## ASSIGNMENT
Omitting the pictures, print every line below exactly as it stands.

## DATA FOR THIS EXERCISE
_ _ _ _ _ _ _

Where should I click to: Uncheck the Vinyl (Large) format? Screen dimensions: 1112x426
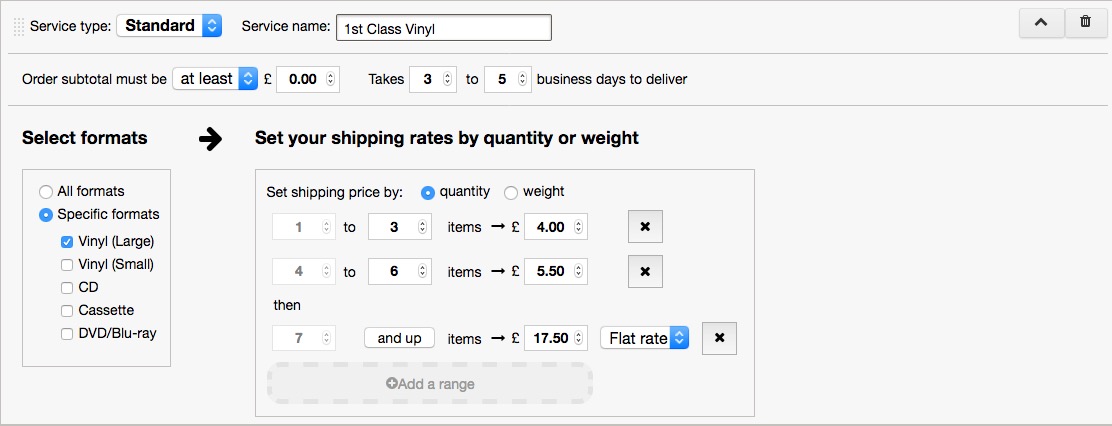(x=67, y=242)
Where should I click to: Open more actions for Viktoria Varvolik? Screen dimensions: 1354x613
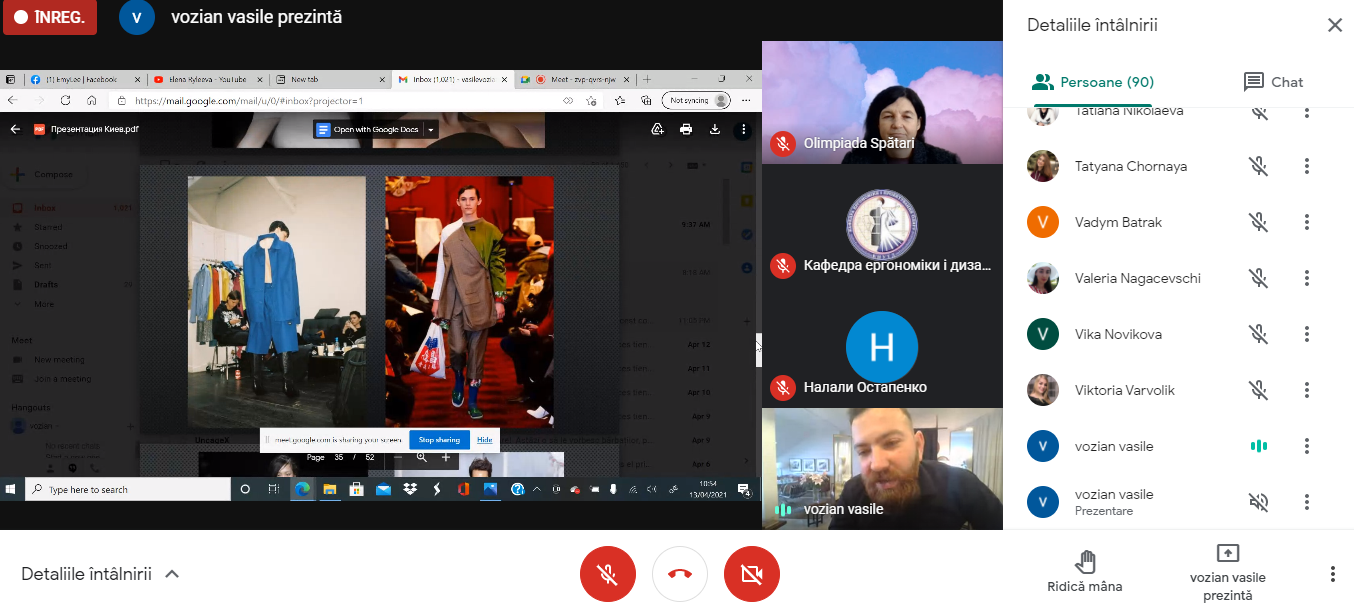(1307, 390)
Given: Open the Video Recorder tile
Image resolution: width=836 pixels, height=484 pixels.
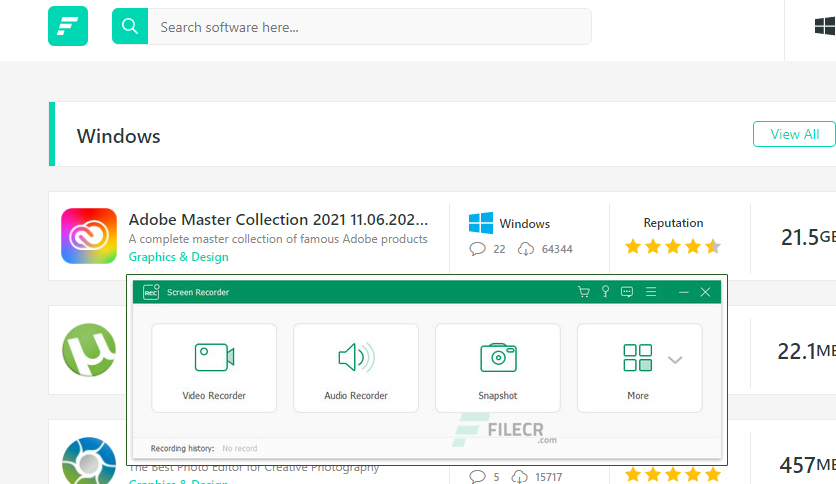Looking at the screenshot, I should 214,368.
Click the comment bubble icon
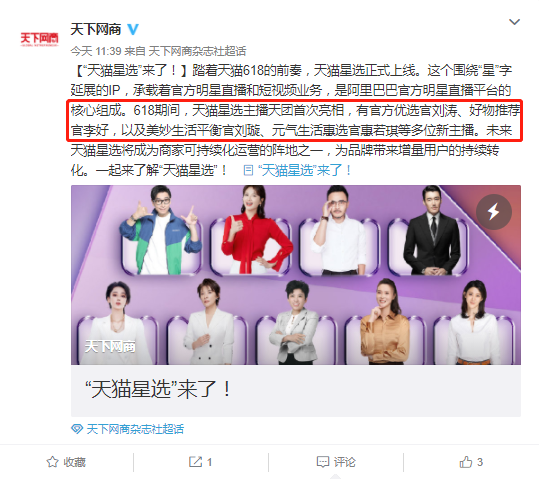The image size is (539, 479). (323, 462)

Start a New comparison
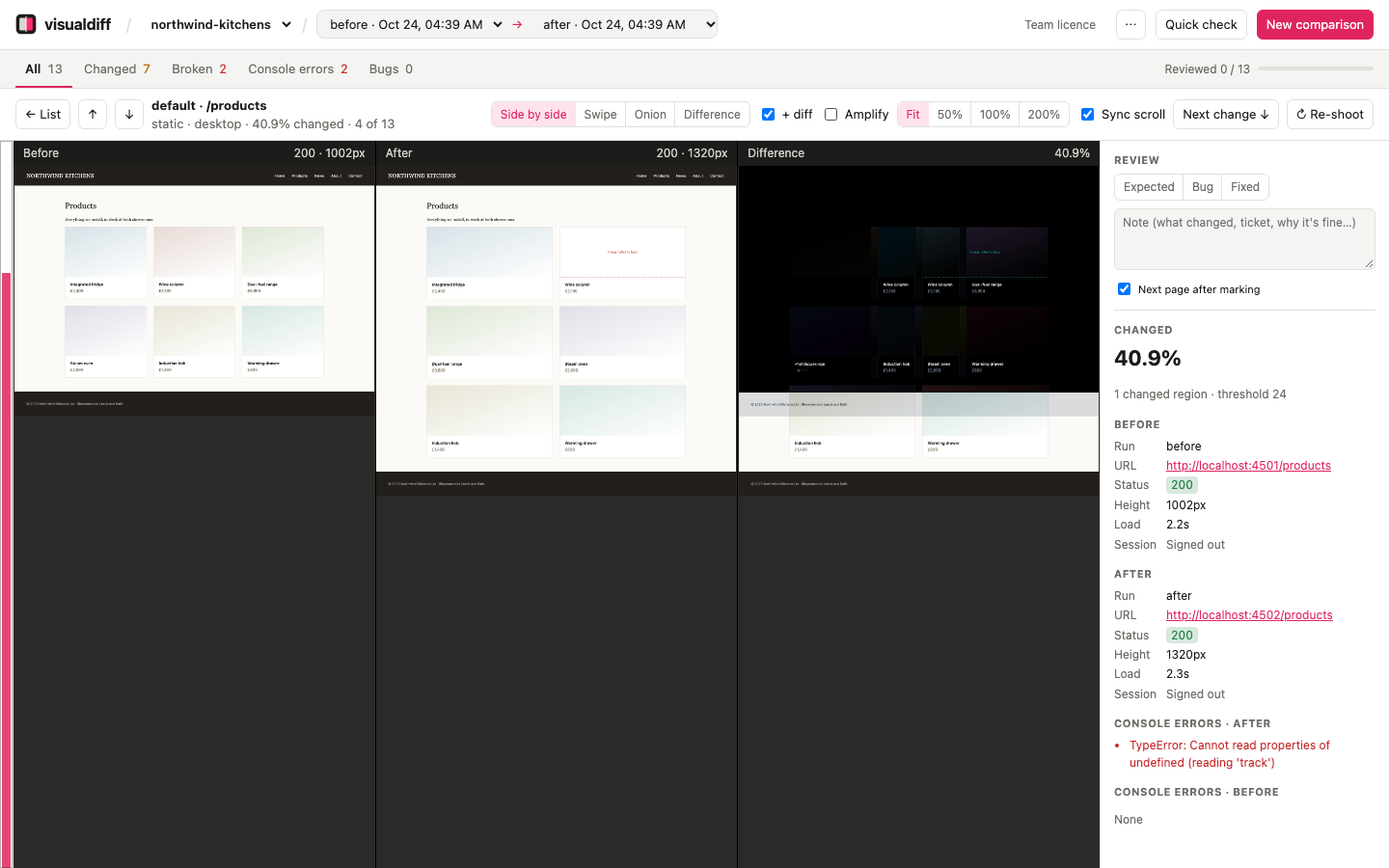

_ _ _ _ _ _ _

## TASK RESPONSE
Where should I click to: Uncheck the Vinyl (Large) format? Screen dimensions: 1112x426
(x=67, y=242)
Where should I click to: Open more actions for Viktoria Varvolik? Screen dimensions: 1354x613
(1307, 390)
Given: Open the Video Recorder tile
Image resolution: width=836 pixels, height=484 pixels.
Looking at the screenshot, I should 214,368.
Click the comment bubble icon
The image size is (539, 479). (323, 462)

Start a New comparison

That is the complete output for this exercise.